ASSIGNED TASK> Please copy every line from the following entries in which the word "Terms" appears.

DATA FOR REVIEW>
<<<<
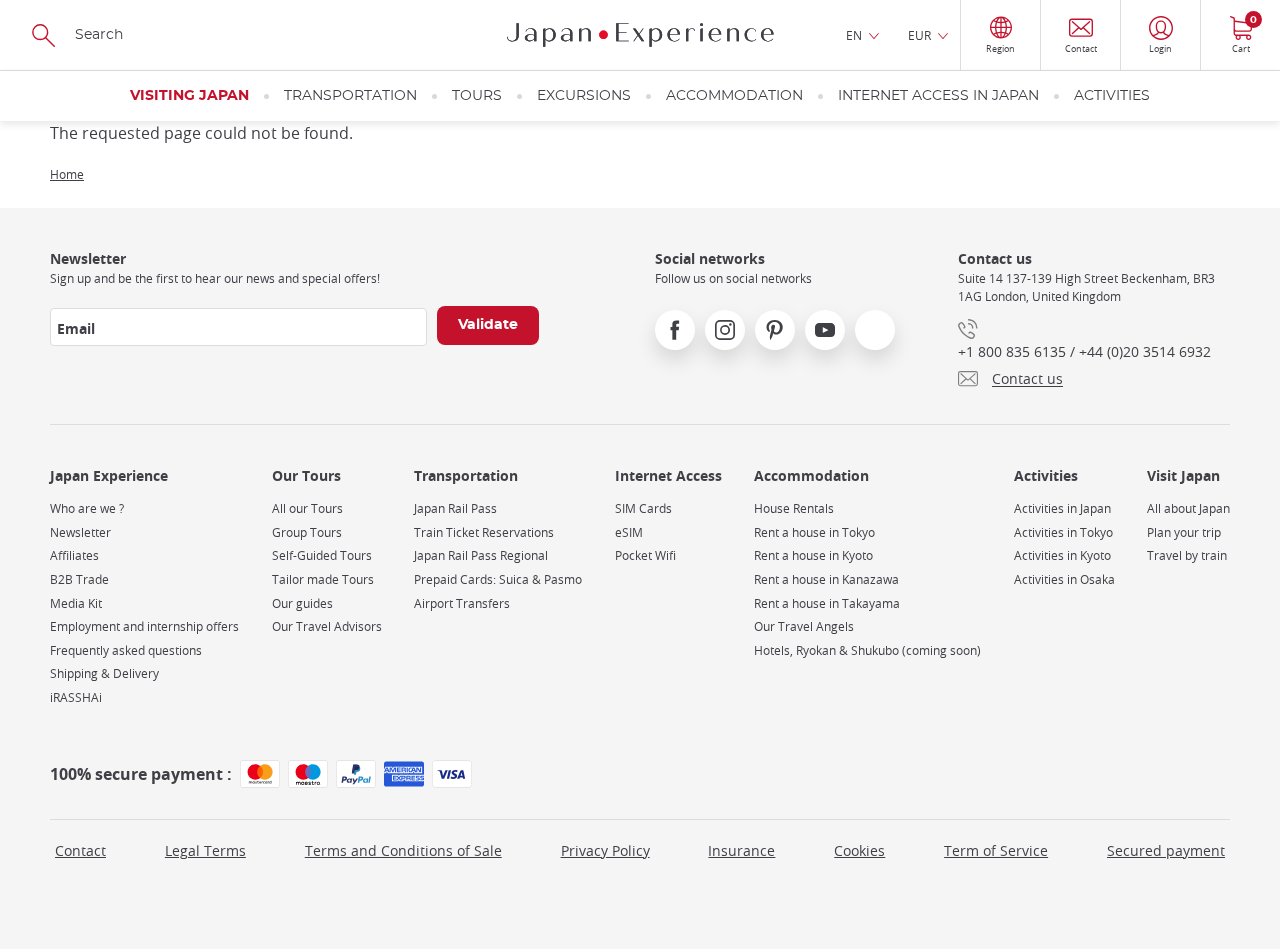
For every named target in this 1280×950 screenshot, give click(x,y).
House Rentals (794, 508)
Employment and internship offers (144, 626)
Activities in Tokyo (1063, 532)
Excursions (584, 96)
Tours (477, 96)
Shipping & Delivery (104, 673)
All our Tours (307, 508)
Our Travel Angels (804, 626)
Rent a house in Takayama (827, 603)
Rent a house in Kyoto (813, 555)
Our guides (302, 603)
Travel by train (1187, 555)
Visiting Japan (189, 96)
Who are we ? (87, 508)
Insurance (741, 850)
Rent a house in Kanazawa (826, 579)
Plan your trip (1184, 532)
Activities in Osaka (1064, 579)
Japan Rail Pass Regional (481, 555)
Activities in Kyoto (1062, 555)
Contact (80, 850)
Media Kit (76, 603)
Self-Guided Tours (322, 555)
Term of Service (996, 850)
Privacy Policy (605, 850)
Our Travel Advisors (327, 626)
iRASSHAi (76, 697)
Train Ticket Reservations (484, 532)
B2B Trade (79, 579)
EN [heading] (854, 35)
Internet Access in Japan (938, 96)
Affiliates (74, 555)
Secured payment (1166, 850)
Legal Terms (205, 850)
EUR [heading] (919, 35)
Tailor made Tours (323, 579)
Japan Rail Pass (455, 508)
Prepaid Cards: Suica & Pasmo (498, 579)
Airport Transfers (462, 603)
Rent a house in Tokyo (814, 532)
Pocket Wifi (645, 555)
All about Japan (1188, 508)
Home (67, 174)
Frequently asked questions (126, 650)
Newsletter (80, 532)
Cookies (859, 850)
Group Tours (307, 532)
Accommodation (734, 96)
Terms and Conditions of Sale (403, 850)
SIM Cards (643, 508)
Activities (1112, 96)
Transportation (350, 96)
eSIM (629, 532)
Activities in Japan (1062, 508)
>>>>
<<<<
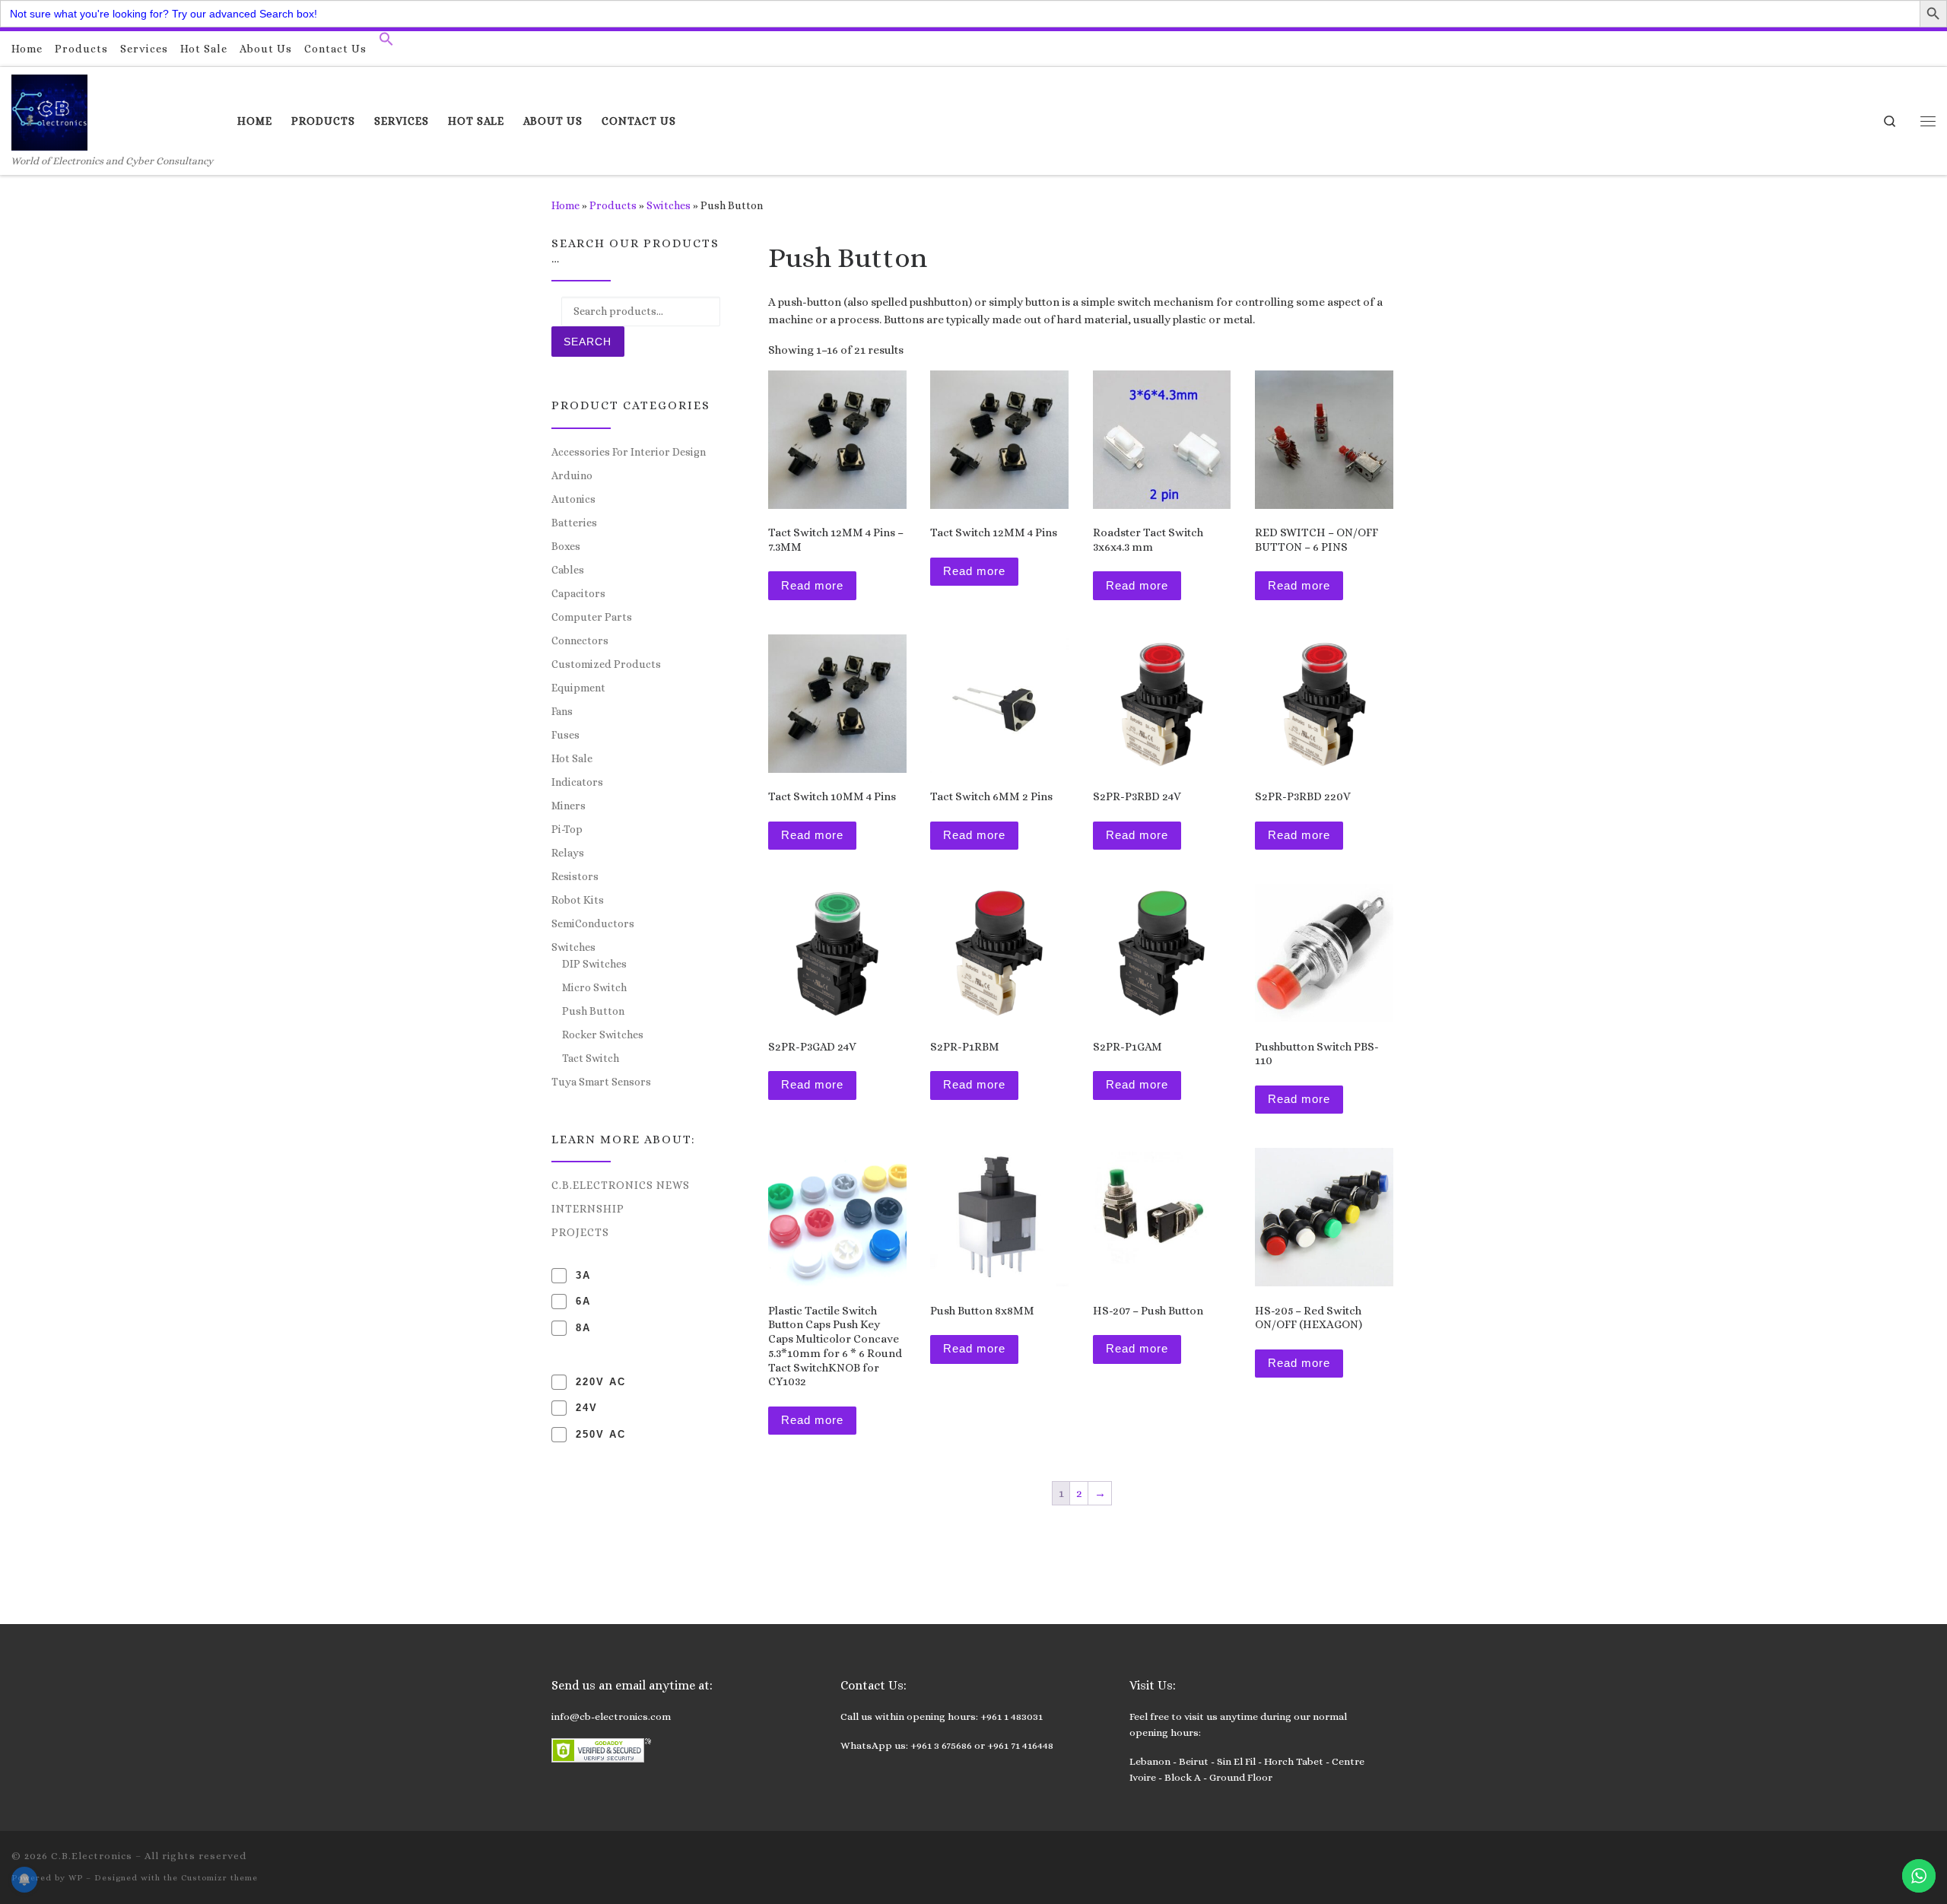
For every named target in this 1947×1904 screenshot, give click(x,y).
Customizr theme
>>>>
RESULT BELOW>
Legal Terms (205, 850)
Terms and Conditions of Sale (403, 850)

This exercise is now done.